The collective warning from Davos is that the all-powerful central banks are no longer on your side, so don’t tempt fate by reflex buying the dips.

Money gendarmes have let the inflation genie out of the bottle and will have to squeeze markets until the pips cringe in order to keep it from unleashing now in major Western economies.

“The ‘Fed Put’ is over. They don’t care what happens to the markets,” said Jason Furman, former chairman of the White House Council of Economic Advisers.

He warned that rates will have to go much higher than the Federal Reserve has so far admitted, or markets expect.

“They haven’t done enough yet to prepare people,” he said, speaking at the World Economic Forum.

There are growing fears that the Fed will finally be forced to dispense the drug ‘Volcker’ of the late 1970s. It has already begun to engineer a deliberate and (hopefully) controlled collapse in stock and asset prices .

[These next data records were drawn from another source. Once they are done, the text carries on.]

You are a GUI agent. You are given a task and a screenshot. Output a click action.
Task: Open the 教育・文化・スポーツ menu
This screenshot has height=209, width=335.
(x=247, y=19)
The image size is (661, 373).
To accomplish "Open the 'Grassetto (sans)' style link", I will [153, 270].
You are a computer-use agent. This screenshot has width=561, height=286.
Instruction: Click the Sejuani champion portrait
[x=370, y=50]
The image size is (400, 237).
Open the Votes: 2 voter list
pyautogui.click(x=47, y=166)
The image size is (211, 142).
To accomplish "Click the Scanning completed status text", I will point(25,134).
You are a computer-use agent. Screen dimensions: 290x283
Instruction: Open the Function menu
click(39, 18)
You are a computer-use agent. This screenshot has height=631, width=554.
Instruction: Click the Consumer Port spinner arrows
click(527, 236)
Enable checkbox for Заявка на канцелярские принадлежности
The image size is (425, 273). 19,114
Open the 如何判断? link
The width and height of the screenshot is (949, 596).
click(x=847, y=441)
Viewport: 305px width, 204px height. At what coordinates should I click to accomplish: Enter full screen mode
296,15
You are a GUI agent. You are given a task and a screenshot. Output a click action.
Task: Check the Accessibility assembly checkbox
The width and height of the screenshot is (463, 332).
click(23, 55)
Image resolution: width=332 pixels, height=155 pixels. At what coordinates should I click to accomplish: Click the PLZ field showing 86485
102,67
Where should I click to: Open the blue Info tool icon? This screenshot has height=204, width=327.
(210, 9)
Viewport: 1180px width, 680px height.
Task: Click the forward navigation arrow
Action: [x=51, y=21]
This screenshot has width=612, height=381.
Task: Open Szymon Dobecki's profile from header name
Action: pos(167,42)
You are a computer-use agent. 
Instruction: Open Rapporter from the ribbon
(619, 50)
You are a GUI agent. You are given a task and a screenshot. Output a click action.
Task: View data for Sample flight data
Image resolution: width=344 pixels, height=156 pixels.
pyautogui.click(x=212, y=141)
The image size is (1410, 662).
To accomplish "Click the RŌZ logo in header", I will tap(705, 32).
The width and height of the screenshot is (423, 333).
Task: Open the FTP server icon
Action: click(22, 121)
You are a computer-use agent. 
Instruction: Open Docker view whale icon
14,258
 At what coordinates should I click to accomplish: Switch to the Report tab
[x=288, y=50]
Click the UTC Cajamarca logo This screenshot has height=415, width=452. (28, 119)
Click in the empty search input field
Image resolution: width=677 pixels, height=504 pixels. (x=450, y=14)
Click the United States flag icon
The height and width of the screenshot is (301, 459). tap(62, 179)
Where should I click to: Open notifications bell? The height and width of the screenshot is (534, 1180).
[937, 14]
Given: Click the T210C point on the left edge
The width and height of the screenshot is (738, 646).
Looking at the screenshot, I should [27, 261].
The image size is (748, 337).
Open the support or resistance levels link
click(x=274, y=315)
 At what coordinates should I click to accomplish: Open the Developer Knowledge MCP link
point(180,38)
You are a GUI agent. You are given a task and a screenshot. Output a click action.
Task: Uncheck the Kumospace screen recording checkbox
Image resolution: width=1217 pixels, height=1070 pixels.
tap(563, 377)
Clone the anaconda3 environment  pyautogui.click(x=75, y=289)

“I don’t think the Fed believes its own inflation forecasts or models anymore, they’ve been so badly burned,” Furman said.

The prevailing view in elite political circles is that if the Fed doesn’t start the boil now, the punishment will be even more painful and destructive later.

“It reminds me of Argentina,” said Harvard professor Ricardo Hausmann, a veteran of Latin American crises, describing the Fed’s endless series of apologies last year, even as the economy was awash in money and inflation was clearly rising.

“There are simply too many stimuli in the pipeline and they are going to have to act with a lot more force. I lose sleep thinking the Fed is way behind the curve,” he said.

Furman said inflation was primarily driven by excess demand and liquidity in the economy, rather than supply chain disruptions or higher energy prices, like the Fed l ardently supported until the end of last year. The institution misjudged the calibration of the stimulus measures.

It predicted inflation this year of 2.2% as recently as December, but the figure is already at a 40-year high of 8.5%. Fed staff relied on a new Keynesian Phillips curve model that omits most of the key ingredients of price shocks and is “unable to predict any inflation,” Furman said.